With raw data, it is very difficult to know whether the model is getting it right or not. To do this, we must compare it with reality. There are many metrics to measure the effectiveness of a model in predicting, including accuracy, which is the fraction of predictions that the model makes correctly.

In [12]:

from sklearn.metrics import accuracy_score

accuracy_score(y_test, y_pred)

Out[12]:

0.9748062015503876

Step 5: Saving the model¶

Once we have the model we were looking for (presumably after hyperparameter optimization), to be able to use it in the future it is necessary to store it in our directory, together with the seed.

In [13]:

from pickle import dump

dump(model, open("svm_classifier_linear_42.sav", "wb"))

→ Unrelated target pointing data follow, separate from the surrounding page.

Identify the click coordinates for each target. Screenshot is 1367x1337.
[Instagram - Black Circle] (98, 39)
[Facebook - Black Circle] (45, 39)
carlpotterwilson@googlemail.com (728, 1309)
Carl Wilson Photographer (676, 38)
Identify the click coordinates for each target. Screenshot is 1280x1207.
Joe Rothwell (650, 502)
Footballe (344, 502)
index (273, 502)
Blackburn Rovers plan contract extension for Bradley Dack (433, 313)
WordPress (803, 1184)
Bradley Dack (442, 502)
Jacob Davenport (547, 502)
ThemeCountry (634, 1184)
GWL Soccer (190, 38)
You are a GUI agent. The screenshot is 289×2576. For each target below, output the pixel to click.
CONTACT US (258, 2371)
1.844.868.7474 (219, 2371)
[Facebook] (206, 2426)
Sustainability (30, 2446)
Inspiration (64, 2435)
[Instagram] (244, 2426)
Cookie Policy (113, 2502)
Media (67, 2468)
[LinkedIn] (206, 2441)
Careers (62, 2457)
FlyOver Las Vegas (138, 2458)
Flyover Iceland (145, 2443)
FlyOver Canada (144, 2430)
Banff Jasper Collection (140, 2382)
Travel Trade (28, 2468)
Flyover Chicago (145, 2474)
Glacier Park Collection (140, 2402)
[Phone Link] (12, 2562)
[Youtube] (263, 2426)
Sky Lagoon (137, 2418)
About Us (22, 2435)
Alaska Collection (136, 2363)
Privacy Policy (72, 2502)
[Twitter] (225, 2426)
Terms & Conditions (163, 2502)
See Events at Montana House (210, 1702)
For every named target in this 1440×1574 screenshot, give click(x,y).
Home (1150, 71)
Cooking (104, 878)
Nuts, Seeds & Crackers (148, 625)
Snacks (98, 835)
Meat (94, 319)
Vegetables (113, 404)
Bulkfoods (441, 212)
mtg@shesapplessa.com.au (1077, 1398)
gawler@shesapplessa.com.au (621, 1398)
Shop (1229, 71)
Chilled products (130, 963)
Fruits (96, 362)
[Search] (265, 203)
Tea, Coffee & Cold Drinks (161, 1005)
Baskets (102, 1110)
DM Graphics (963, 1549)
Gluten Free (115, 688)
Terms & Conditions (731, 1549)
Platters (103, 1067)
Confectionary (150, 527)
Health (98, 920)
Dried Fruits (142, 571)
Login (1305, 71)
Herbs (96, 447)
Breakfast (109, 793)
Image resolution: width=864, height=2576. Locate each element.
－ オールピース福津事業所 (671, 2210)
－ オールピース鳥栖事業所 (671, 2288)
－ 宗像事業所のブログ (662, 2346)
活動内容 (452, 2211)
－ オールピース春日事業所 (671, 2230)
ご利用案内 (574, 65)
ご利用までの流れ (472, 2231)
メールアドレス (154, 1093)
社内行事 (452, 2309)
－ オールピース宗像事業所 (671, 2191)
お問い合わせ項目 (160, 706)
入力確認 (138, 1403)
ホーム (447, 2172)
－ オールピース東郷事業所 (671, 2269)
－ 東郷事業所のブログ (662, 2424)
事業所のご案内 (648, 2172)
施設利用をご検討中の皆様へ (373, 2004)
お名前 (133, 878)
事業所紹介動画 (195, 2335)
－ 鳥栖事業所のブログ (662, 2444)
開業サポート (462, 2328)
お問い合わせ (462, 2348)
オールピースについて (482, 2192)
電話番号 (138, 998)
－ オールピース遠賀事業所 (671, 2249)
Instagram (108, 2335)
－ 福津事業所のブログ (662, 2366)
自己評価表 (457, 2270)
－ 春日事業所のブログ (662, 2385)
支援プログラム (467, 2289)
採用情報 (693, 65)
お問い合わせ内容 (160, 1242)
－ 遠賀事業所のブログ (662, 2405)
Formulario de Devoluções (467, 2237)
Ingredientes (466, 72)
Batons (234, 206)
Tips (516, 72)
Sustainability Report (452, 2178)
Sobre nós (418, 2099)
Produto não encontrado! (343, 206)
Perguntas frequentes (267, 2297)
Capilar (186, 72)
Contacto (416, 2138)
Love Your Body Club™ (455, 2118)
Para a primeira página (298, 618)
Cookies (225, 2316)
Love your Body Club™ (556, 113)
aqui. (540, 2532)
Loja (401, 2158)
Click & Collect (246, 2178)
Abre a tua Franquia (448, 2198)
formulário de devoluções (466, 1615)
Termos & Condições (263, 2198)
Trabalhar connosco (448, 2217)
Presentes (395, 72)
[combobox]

Adding an explanatory name to the model is vital, since in the case of losing the code that has generated it we will know, on the one hand, what configuration it has (in this case we say linear because the kernel is linear) and also the seed to replicate the random components of the model, which in this case we do by adding a number to the file name, 42.